» TO BE DONE: Set down the records below, starting at the line that contains "Where should I click to: Toggle" and ending at the line that contains "pos(506,457)", reproducing each line exactly and leaving the pictures out of your answer.

» MATERIAL TO PROCESS:

┄┄┄┄┄┄┄┄┄┄┄┄┄┄┄┄┄┄┄┄

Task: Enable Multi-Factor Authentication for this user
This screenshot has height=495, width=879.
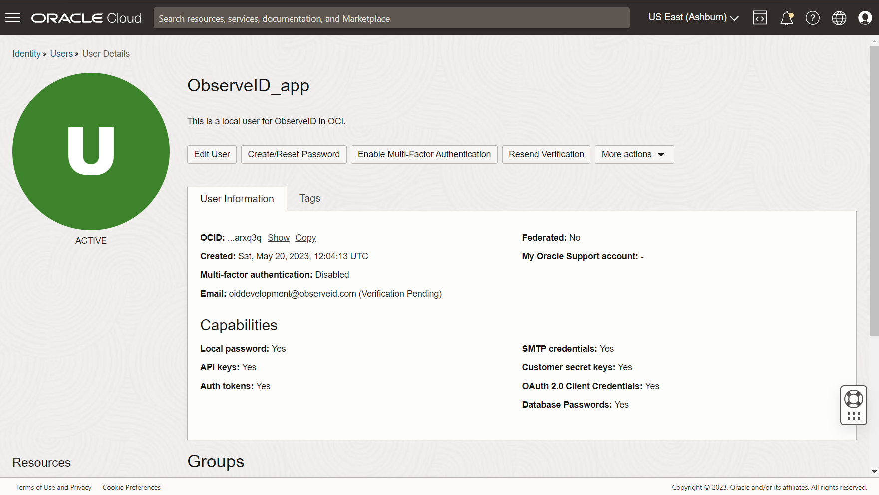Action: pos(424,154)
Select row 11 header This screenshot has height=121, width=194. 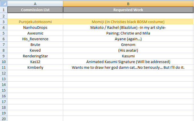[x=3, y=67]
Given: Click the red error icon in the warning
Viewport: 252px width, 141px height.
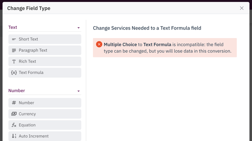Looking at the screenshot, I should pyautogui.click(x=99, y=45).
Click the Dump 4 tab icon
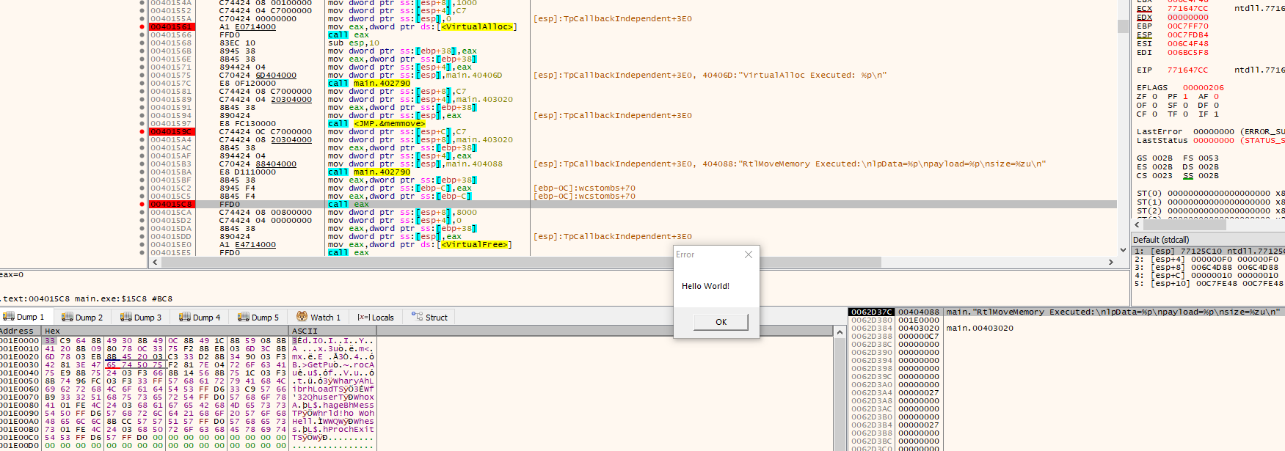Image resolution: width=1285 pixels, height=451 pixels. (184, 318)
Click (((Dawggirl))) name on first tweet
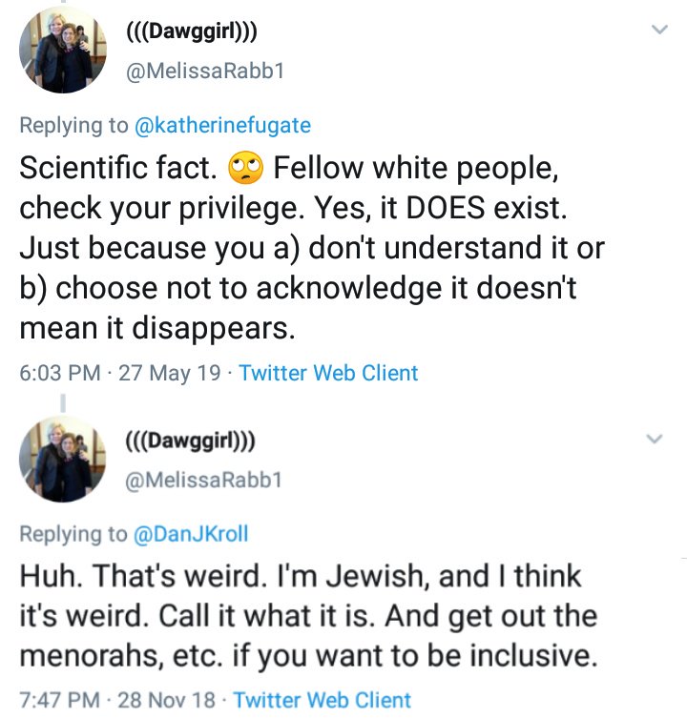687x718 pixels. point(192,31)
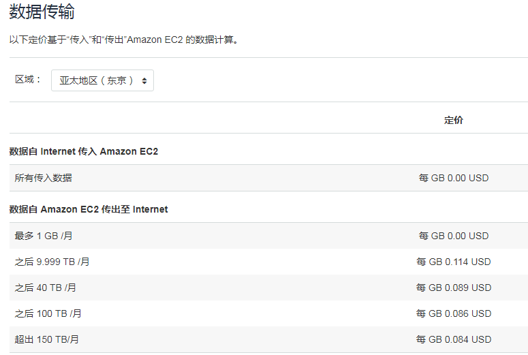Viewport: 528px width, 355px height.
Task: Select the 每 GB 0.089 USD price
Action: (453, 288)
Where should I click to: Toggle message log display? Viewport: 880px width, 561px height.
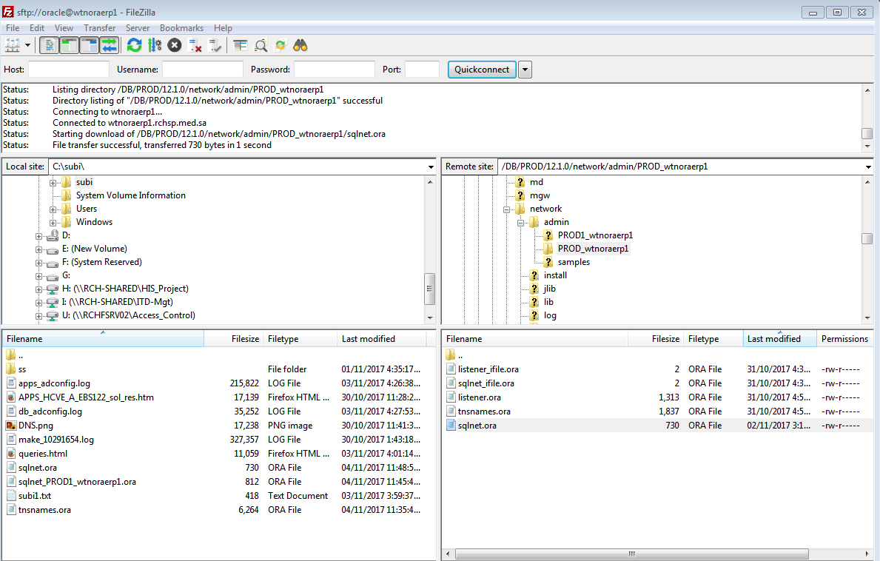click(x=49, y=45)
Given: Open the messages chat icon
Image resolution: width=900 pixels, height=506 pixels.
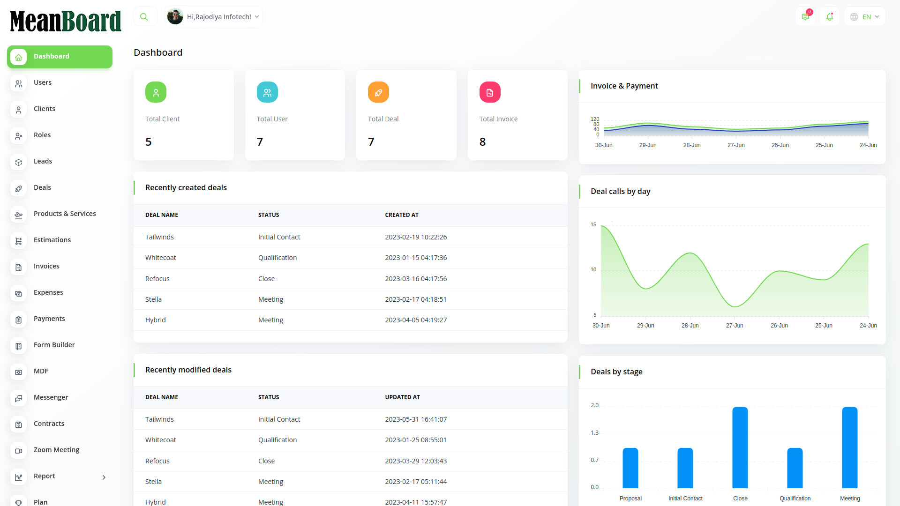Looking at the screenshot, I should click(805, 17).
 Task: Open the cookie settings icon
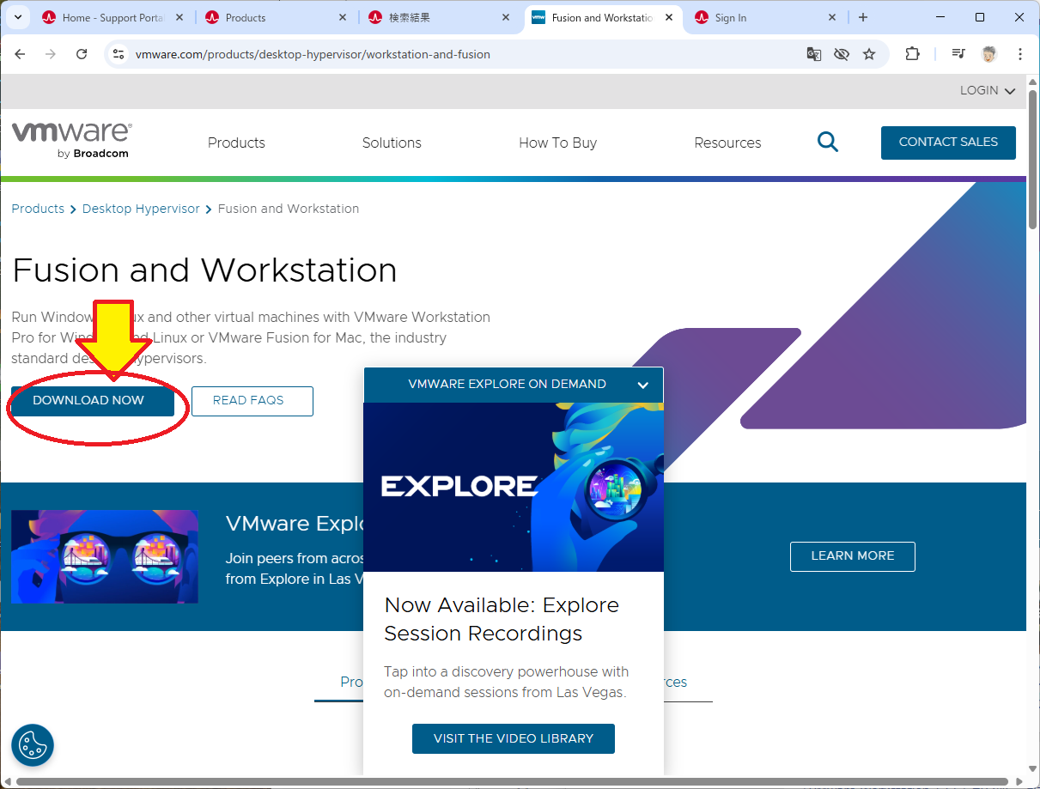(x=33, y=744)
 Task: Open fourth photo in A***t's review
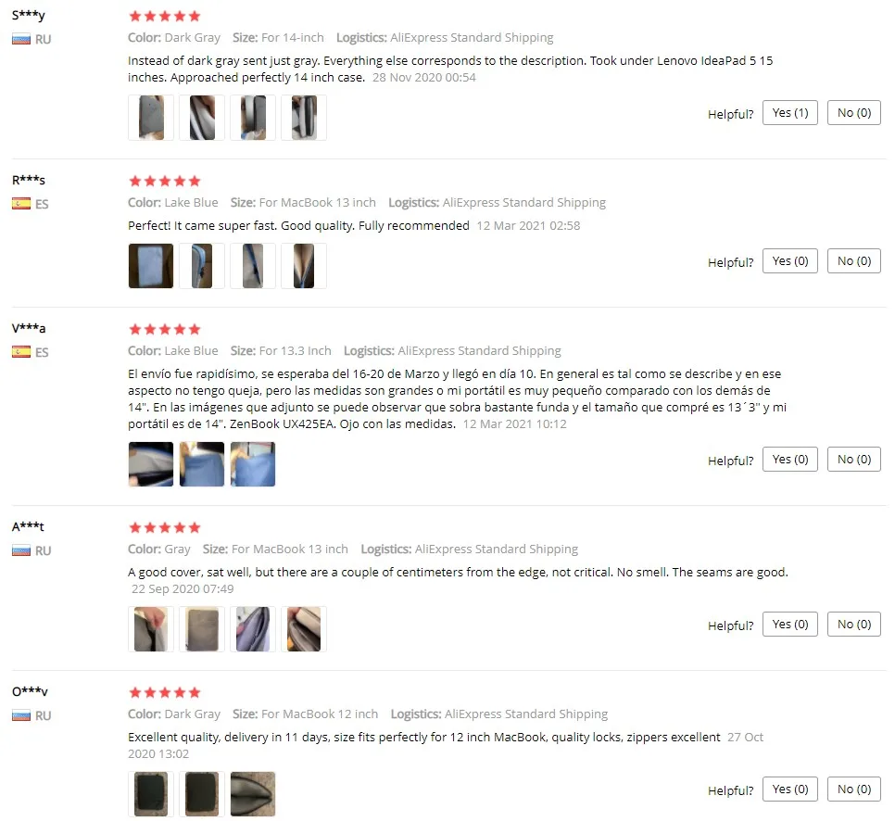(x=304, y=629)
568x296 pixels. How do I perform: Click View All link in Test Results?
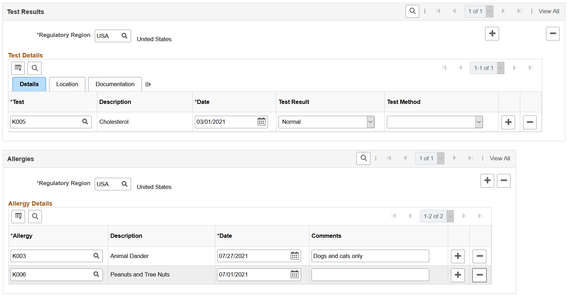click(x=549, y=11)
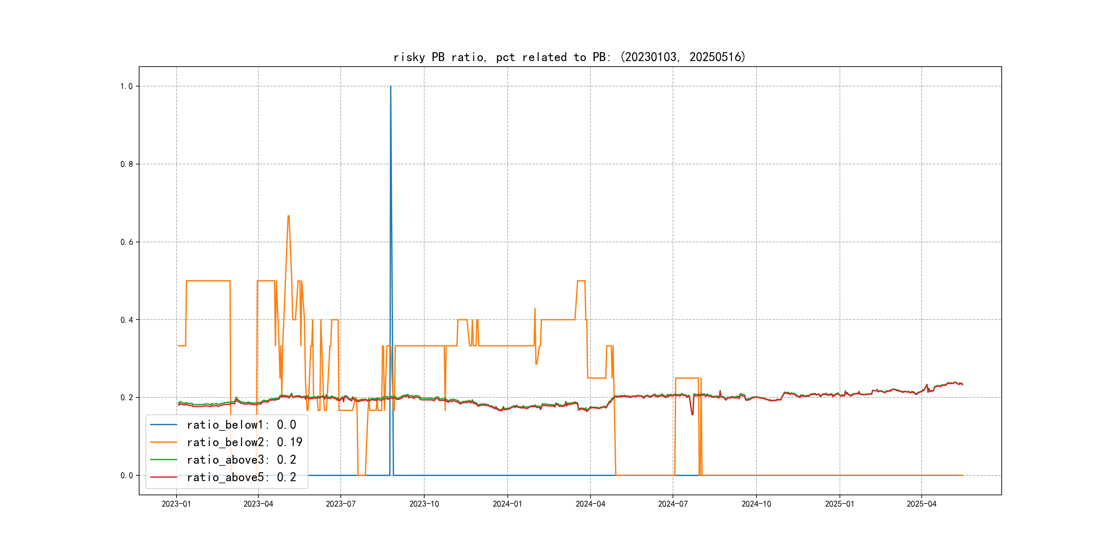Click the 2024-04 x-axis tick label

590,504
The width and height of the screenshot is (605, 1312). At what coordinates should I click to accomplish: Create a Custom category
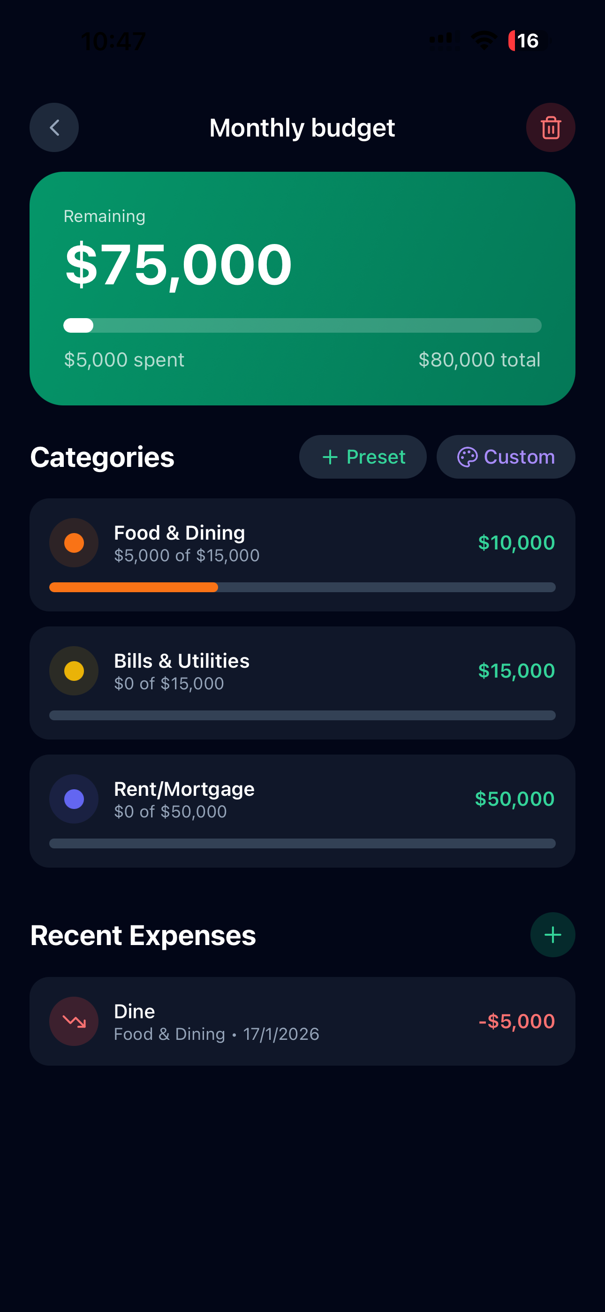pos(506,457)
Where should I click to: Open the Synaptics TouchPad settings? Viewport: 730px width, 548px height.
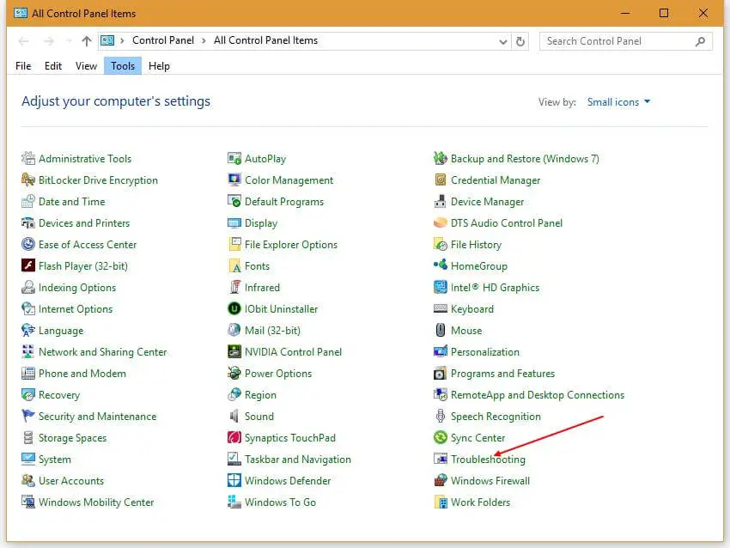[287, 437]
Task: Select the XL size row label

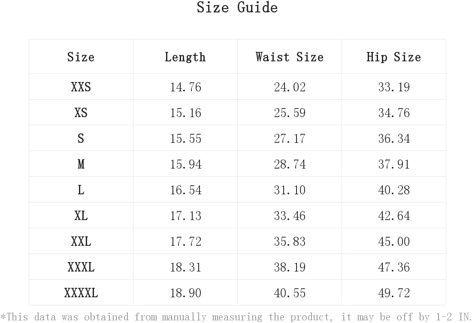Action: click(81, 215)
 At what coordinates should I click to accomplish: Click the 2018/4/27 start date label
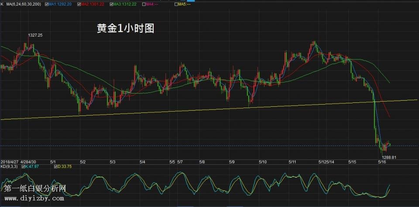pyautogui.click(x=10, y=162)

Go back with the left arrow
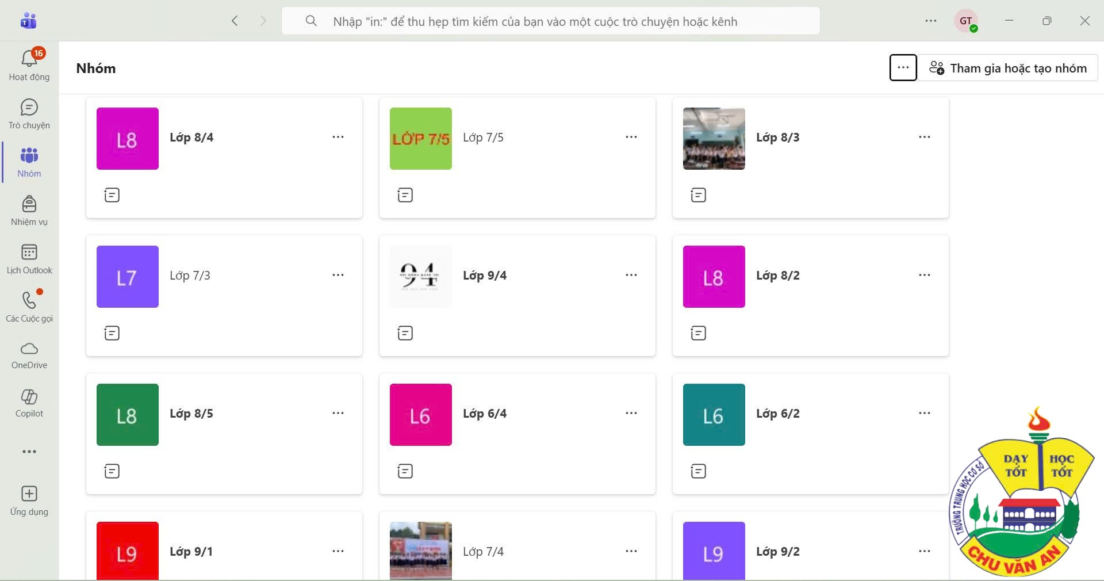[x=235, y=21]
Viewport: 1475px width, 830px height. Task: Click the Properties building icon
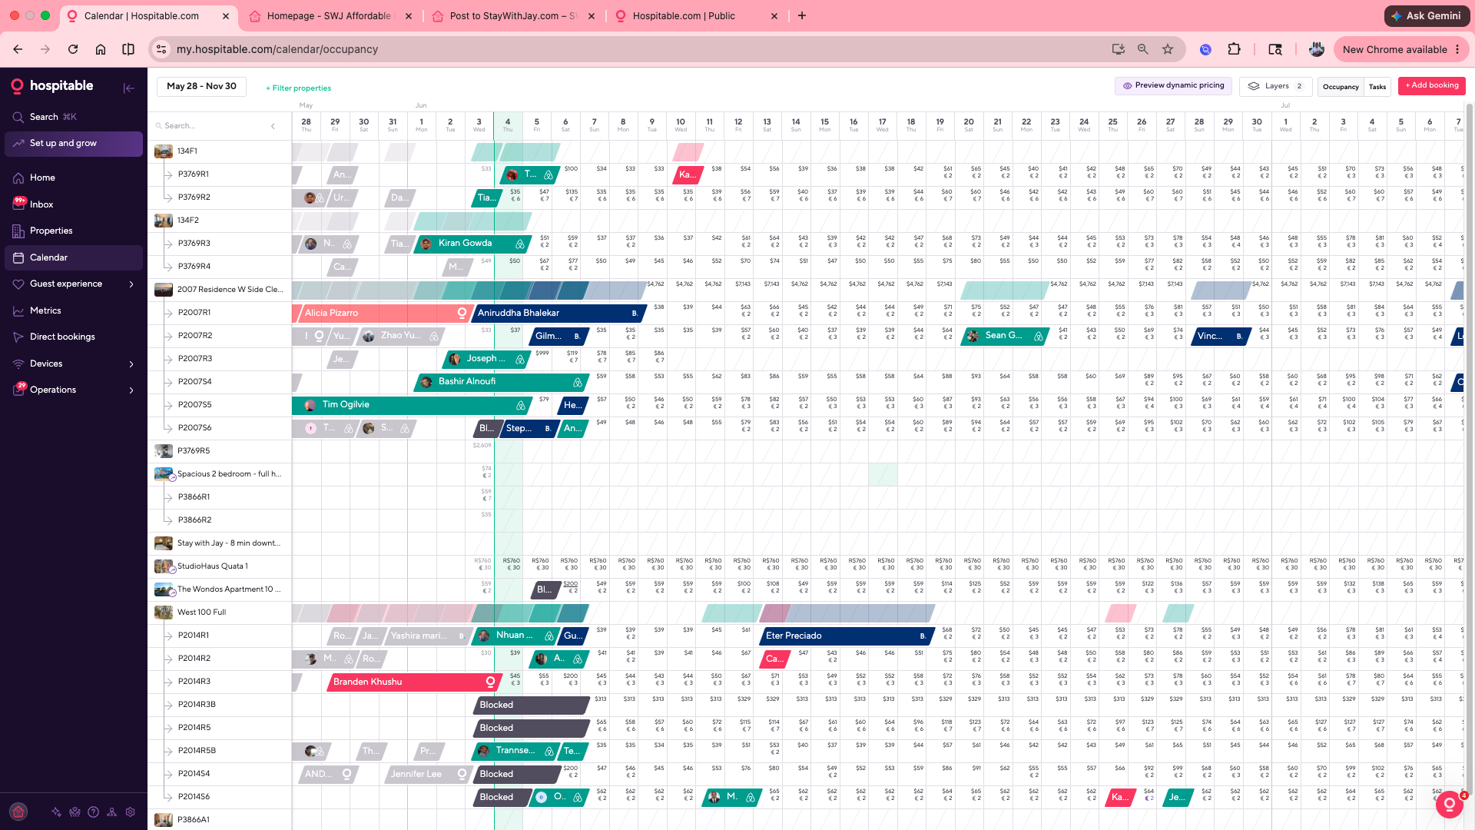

┄┄┄┄┄┄┄┄┄┄┄┄┄┄┄┄┄┄┄┄

» ANSWER FOR THIS EXERCISE:
Where should I click to: Toggle message log display? Viewport: 880px width, 561px height.
click(x=49, y=45)
Given: Open the messages chat icon
Image resolution: width=900 pixels, height=506 pixels.
Looking at the screenshot, I should click(805, 17).
 Task: Open the cookie settings icon
(x=33, y=744)
 Task: Open fourth photo in A***t's review
(x=304, y=629)
568x296 pixels. How do I perform: Click View All link in Test Results?
click(x=549, y=11)
Click the 2024-04 x-axis tick label

590,504
The width and height of the screenshot is (605, 1312). At what coordinates should I click to accomplish: Create a Custom category
pos(506,457)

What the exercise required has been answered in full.